***** Supplied data *****

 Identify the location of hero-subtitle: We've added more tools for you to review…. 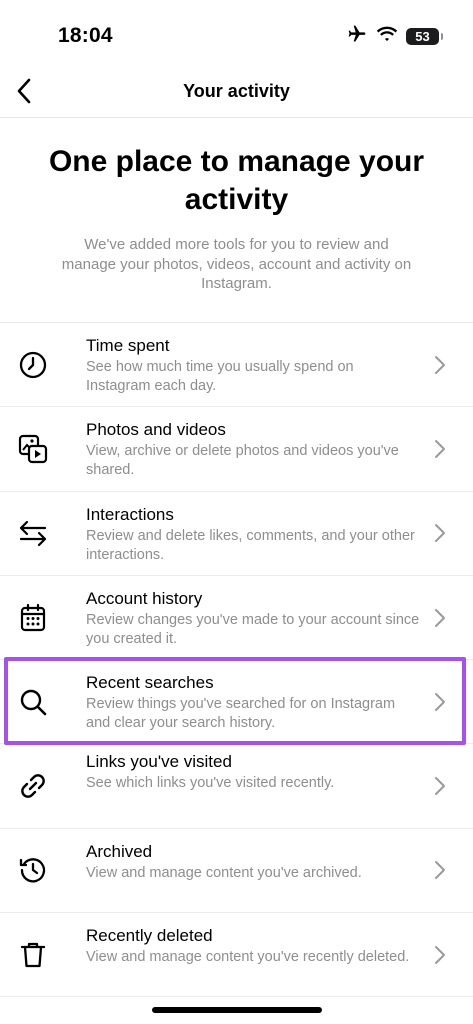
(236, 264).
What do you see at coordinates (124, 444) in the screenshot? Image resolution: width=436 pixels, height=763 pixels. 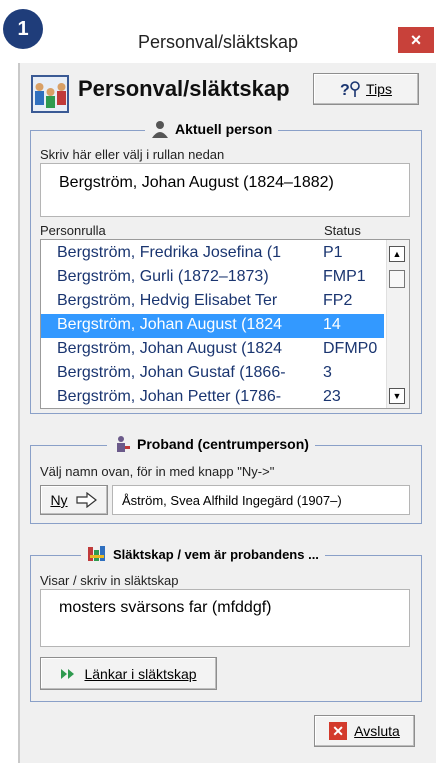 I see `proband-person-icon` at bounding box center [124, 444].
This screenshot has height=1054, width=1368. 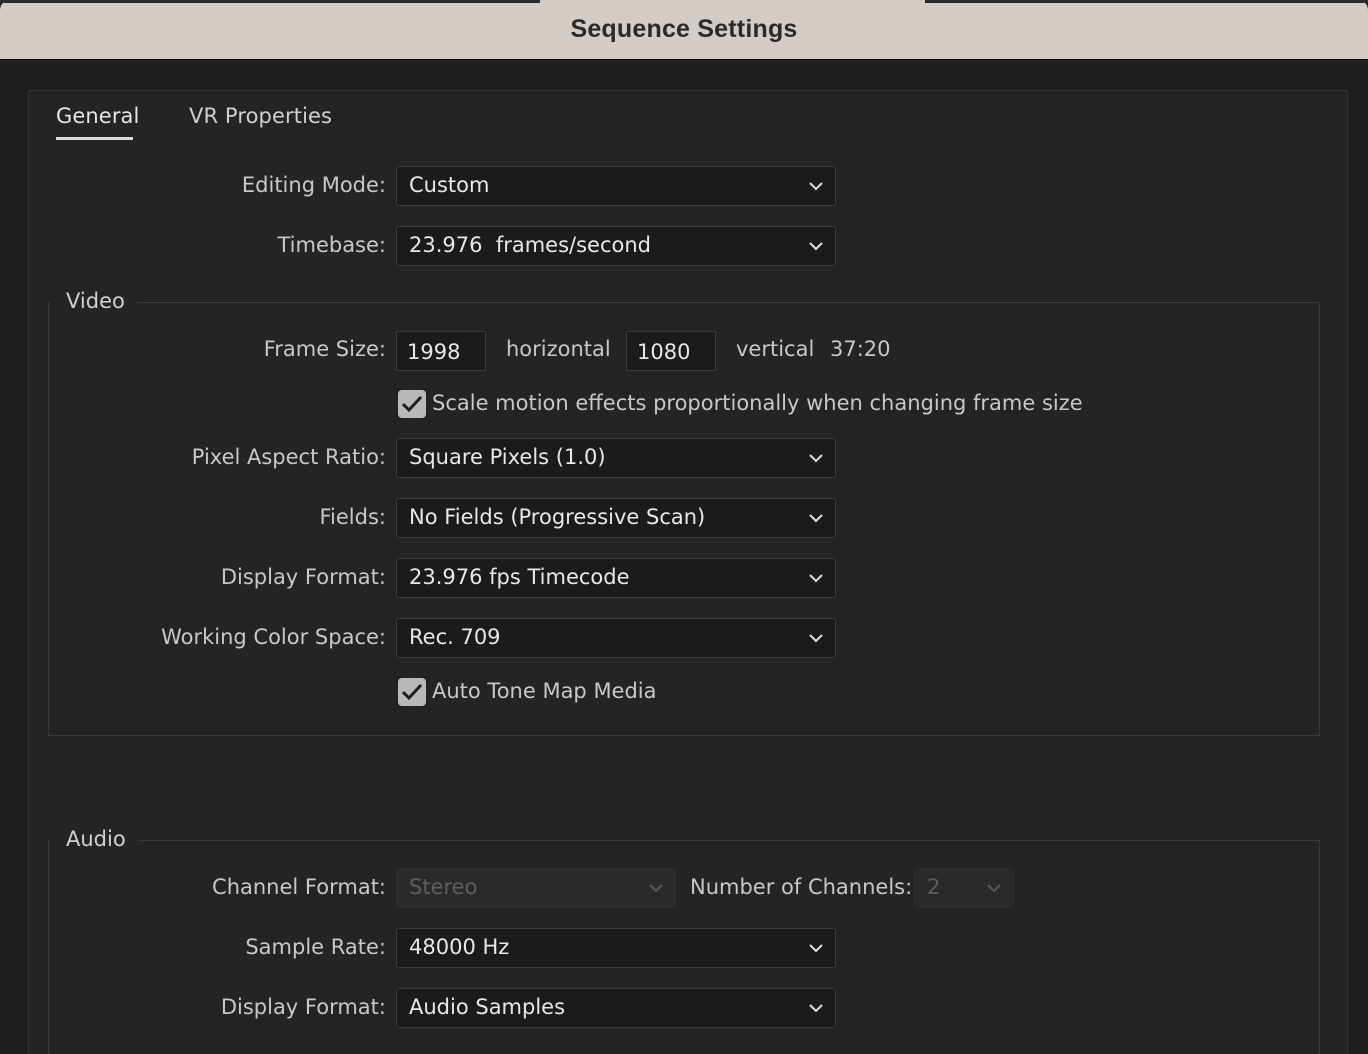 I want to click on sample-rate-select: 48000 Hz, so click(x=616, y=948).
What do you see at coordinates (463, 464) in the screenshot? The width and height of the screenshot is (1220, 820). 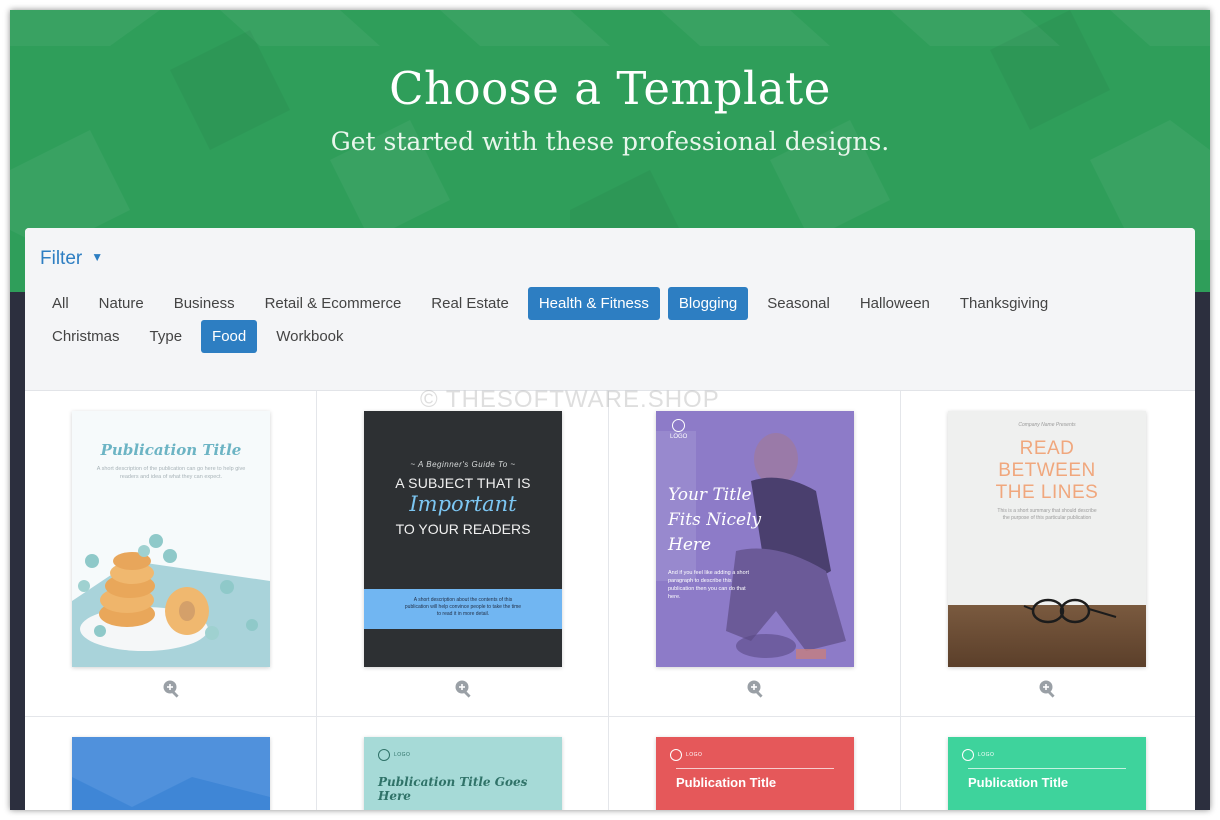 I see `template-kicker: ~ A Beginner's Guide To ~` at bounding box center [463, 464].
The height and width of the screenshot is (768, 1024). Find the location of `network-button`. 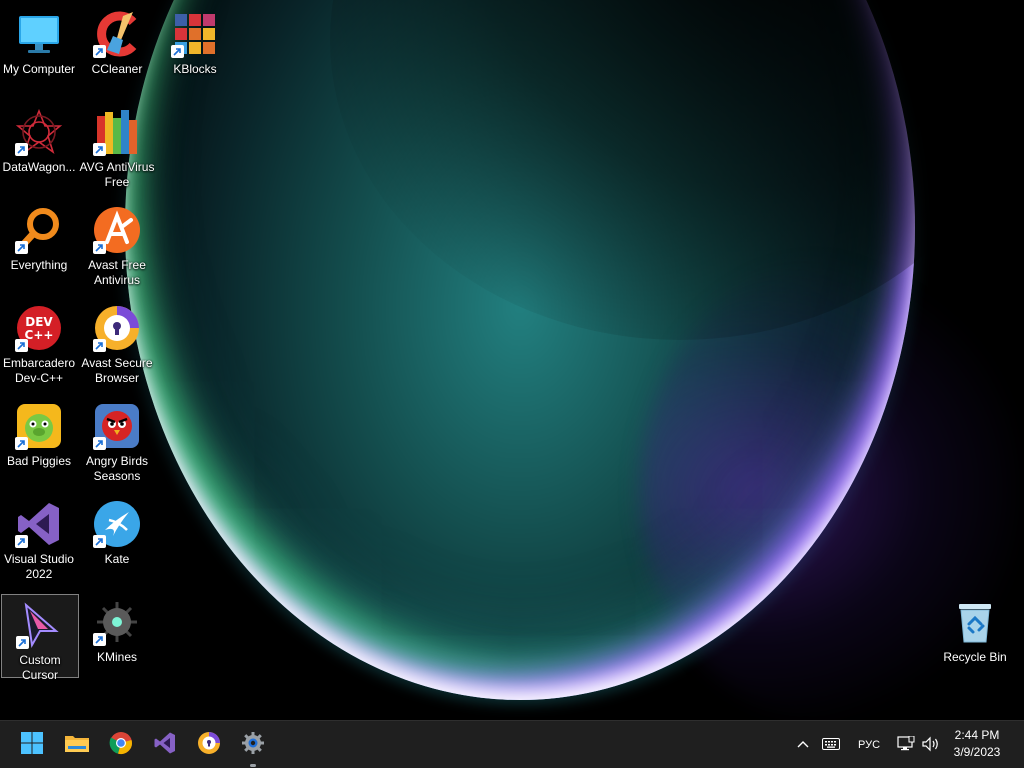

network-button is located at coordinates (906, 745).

*****

**Task directions**
Could you copy out the entries from the line containing "The height and" through the end of the entries, both ends included, and leave the pictures out?

**Reply to the task**
The height and width of the screenshot is (768, 1024). Find the location of `network-button`. 

network-button is located at coordinates (906, 745).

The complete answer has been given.